TASK OBJECTIVE: In the records below, count the lines that have "accomplish" and answer with the number alone.

(Stored items)

◆ ◆ ◆ ◆

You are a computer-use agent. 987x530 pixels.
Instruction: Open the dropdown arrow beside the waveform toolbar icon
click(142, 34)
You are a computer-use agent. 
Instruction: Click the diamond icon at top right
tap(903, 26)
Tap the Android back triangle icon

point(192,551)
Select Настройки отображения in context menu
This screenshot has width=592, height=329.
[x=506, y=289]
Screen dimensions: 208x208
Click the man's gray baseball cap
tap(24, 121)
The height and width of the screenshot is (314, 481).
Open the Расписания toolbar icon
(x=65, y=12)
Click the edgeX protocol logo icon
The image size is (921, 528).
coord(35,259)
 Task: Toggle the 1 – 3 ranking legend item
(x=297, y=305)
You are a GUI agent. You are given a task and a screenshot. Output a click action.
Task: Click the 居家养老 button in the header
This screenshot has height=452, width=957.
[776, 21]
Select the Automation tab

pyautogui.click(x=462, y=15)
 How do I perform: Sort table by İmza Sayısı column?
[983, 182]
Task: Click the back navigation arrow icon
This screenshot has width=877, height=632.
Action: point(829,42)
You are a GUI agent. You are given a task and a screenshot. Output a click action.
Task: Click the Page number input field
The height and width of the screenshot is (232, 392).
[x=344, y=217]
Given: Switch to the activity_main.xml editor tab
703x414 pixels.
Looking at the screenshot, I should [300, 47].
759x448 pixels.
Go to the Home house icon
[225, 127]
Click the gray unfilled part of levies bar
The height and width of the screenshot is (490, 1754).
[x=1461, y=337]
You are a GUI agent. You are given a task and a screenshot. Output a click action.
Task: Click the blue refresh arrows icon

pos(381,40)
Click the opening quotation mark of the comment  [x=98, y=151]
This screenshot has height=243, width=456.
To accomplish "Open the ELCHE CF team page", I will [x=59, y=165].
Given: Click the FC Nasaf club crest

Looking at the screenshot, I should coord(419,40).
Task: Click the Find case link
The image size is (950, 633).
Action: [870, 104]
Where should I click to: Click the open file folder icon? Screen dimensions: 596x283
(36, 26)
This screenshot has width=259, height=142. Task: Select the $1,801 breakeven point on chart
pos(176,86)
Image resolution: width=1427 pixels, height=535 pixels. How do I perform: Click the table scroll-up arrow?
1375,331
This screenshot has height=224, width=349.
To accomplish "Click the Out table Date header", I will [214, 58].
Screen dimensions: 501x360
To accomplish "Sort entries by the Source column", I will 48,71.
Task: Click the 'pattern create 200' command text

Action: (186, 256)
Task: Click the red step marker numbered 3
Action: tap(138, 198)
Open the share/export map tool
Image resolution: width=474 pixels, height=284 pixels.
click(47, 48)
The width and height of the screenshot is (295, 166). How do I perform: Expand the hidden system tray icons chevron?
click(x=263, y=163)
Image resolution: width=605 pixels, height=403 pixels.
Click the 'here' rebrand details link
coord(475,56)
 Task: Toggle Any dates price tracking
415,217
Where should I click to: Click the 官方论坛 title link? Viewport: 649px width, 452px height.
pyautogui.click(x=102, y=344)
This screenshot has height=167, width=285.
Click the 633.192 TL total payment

◆ ◆ ◆ ◆

EXERCISE SOLUTION: 3